The results of K-means clustering with this dataset show that it is not well suited for discrete values, rather it is inteded to be used on datasets with continuous values. 

# Conclusion

Given that the nature of this dataset is discrete (most features have only two unique values), the logistic regression model would offer better performance. This is further reflected in the classification reports, 5-fold cross validation scores, and bootstrap scores of both models. In their accuracy with the zoo dataset, the decision tree misclassified three animals, while the logistic regression model only missclassified one.
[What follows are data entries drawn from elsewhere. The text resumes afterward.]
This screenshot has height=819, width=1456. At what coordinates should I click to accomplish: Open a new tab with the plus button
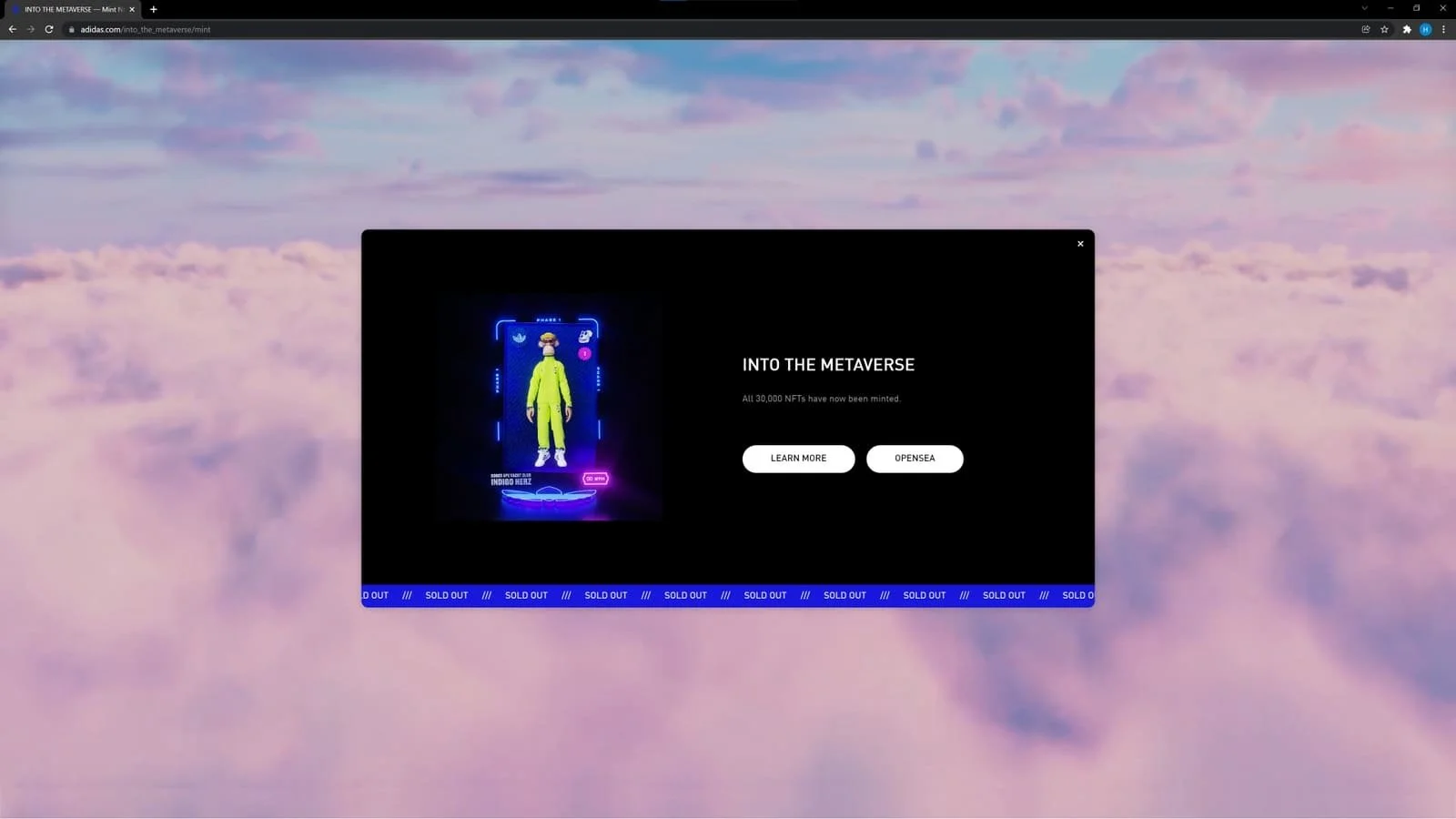[153, 9]
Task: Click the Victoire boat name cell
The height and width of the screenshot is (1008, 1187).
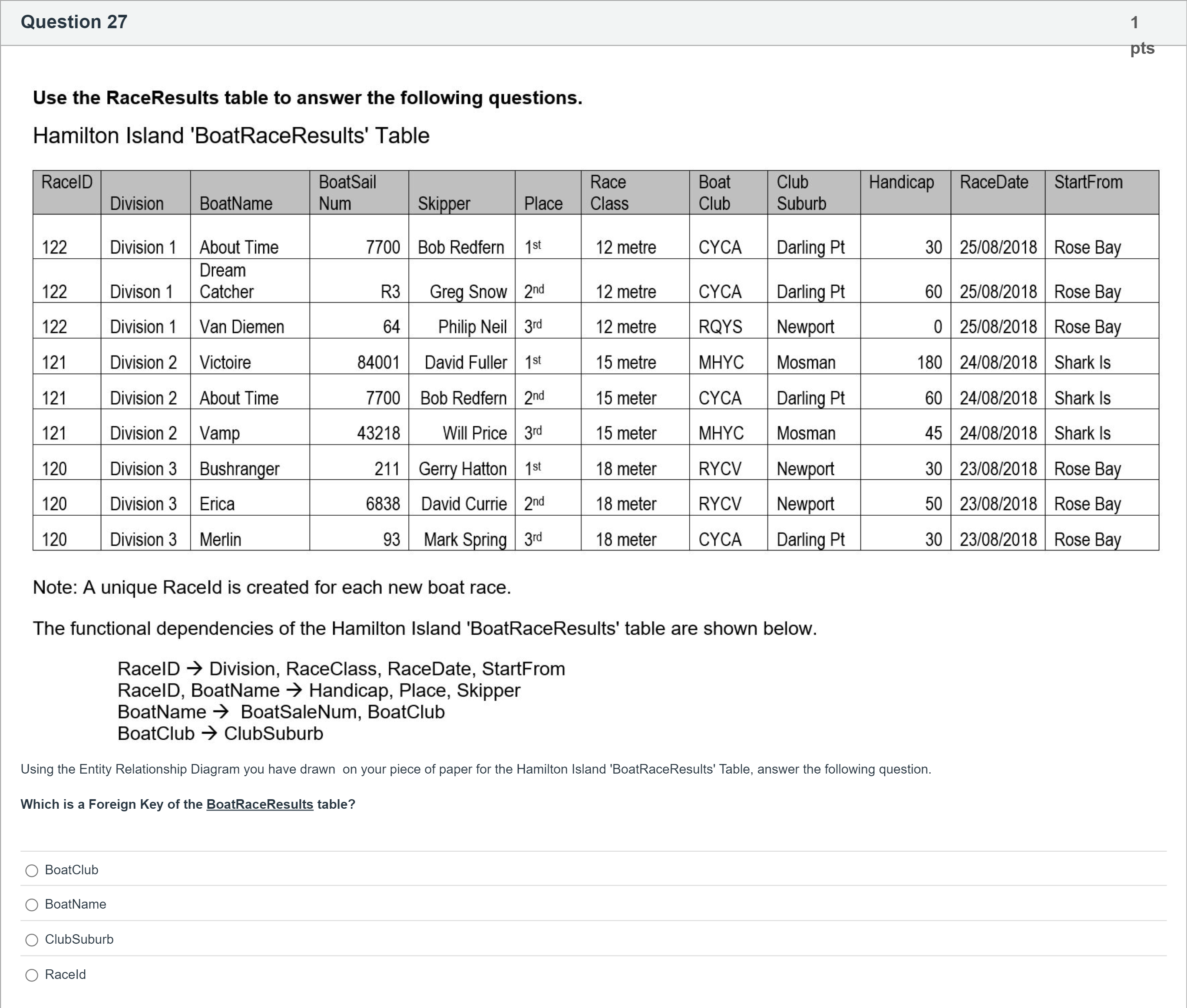Action: pos(225,362)
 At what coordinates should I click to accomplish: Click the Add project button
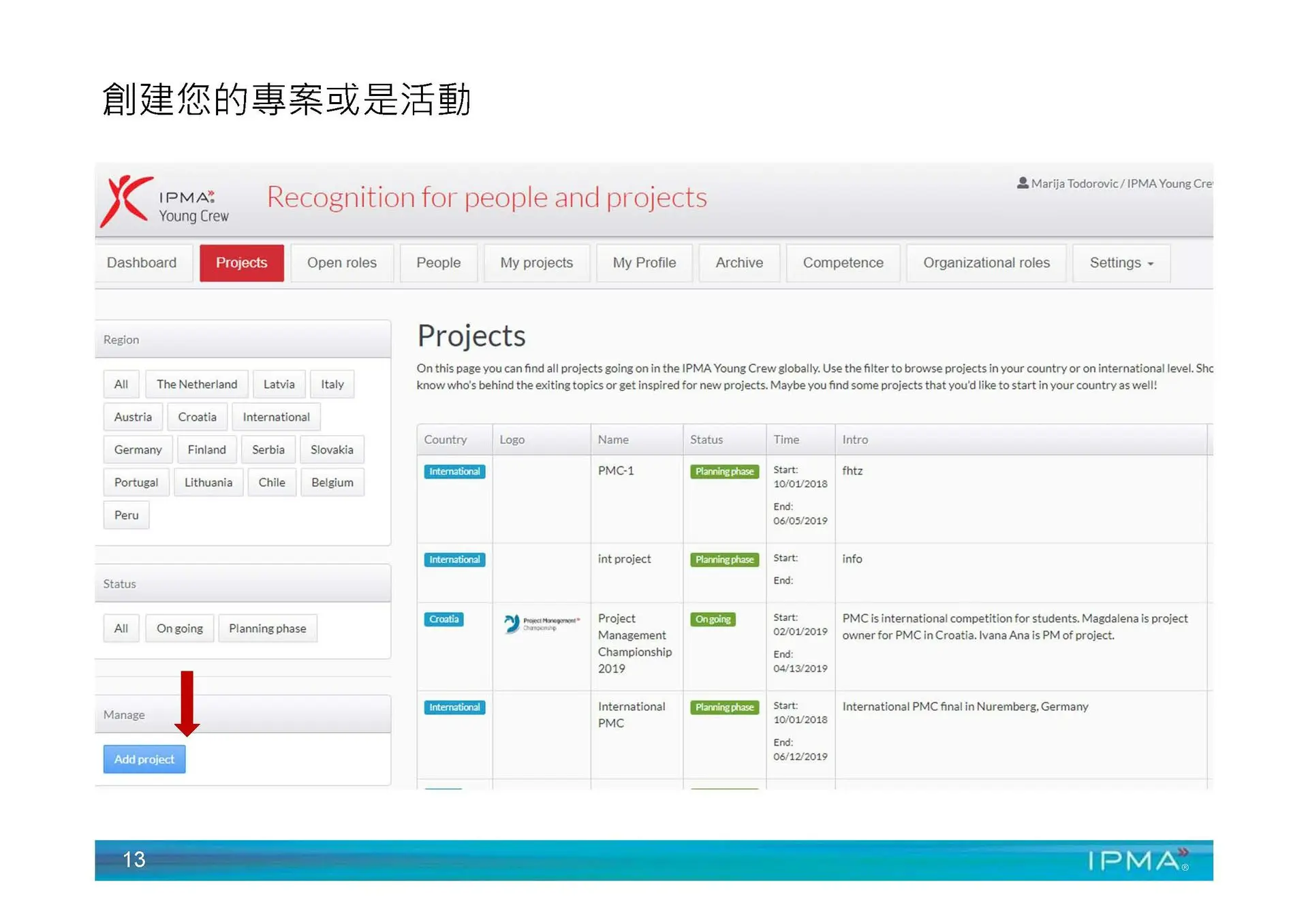point(144,759)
Despite this, further testing and validation should be done on both of these models to ensure the results generated here are not inflated. Since this dataset only contains 101 values for each feature, there is a chance that overfitting occurred. 

A K-means clustering algorithm was also tested on this dataset, but had meager performance compared to the other models. Since K-means algorithms are intended for continuous data, the discrete data from this dataset resulted in many classes being split over multiple clusters. The algorithm particularly struggled with the invertebrate, mammal, and reptile classes, although seemed to handle the bird and insect classes without issue.